====== Extract provided ======
Here we can also see another feature: In strings surrounded by backquotes you can use ${} to interpolate variables. This is a feature of the Rune language.

You can also check if a file exists:

let candidate = std::fmt::format!("/etc/conf.d/lm_sensors.{}", host_name);
if cmds.has_source_file(candidate) {
    cmds.copy_from("/etc/conf.d/lm_sensors", candidate)?;
}

This shows another way to format strings, using std::fmt::format!. You can use either.

Writing a file directly from the configuration

Sometimes you want to write a file directly from the configuration (maybe it is short, maybe you have complex logic to generate it). This can be done with write:

pub async fn phase_main(props, cmds, package_managers) {
    ctx.cmds.write("/etc/NetworkManager/conf.d/dns.conf", b"[main]\ndns=dnsmasq\n");
    ctx.cmds.write("/etc/hostname",
                   std::fmt::format!("{}\n", ctx.system.host_name).as_bytes())?;
    ctx.cmds.write("/etc/sddm.conf", b"");
    Ok(())
}

Some notes on what we just saw:

We see here the notion of byte strings (b"..."). Unlike normal strings these don't have to be Unicode (UTF-8) encoded, though the Rune source file itself still does. But you can use escape codes (b"\001\003") to create non-UTF-8 data.
====== Excerpted data ======
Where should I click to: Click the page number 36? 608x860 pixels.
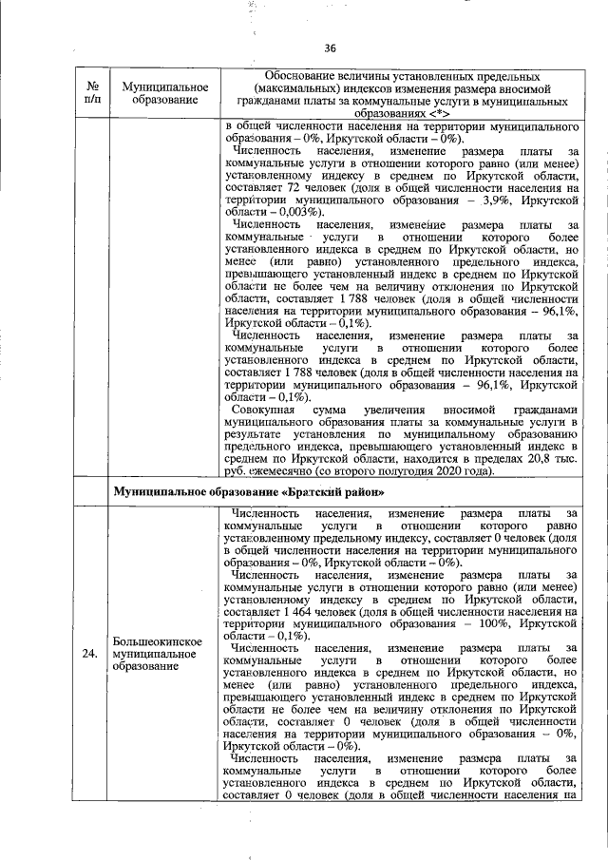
======
====== Excerpted data ======
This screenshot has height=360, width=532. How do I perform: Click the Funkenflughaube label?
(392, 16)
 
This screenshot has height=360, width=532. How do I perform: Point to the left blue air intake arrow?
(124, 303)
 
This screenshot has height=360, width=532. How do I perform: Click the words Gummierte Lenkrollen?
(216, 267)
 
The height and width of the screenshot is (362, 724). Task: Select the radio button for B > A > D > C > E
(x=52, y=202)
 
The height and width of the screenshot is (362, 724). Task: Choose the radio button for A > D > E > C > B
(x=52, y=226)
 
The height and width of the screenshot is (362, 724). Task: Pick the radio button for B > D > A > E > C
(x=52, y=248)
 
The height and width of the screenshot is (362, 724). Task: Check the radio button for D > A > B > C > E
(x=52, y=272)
======
====== Excerpted data ======
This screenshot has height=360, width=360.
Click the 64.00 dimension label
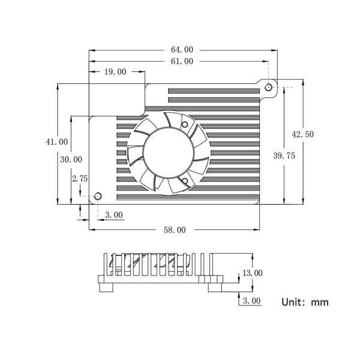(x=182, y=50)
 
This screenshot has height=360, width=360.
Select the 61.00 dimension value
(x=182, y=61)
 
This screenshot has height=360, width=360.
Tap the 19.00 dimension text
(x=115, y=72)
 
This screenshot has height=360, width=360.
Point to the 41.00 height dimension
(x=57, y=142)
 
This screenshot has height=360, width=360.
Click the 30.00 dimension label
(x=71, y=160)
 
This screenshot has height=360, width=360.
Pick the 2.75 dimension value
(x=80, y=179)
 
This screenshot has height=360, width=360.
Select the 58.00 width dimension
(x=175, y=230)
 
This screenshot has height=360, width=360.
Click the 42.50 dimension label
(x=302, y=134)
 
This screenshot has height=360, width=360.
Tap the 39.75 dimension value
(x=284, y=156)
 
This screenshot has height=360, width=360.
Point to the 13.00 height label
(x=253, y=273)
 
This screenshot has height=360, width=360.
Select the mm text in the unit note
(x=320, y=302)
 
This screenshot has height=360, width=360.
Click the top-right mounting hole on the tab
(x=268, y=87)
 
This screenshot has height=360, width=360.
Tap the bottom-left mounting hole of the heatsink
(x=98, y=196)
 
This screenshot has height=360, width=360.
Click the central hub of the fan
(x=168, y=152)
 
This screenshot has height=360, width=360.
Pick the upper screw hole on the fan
======
**Exercise objective**
Pick up the text on Rune configuration scripts after its last sentence, which ends "to create non-UTF-8 data.", and continue it in the same voice.

**Output for this exercise**
write only take byte strings, if you want to write a UTF-8 string you need to use .as_bytes() on that string, as can be seen for /etc/hostname.
The file sddm.conf will end up empty here.
write replaces the whole file in one go, there isn't an append. For patching files, see the next section.

Patching a file compared to the package manager state

Often times you want to use the standard config file but change one or two things about it. This can be done by extracting the file from the package manager, patching it and then writing it.

Here is a short example appending a line to a config file

// Specifically the package manager that is responsible for general
// files (as opposed to say flatpak)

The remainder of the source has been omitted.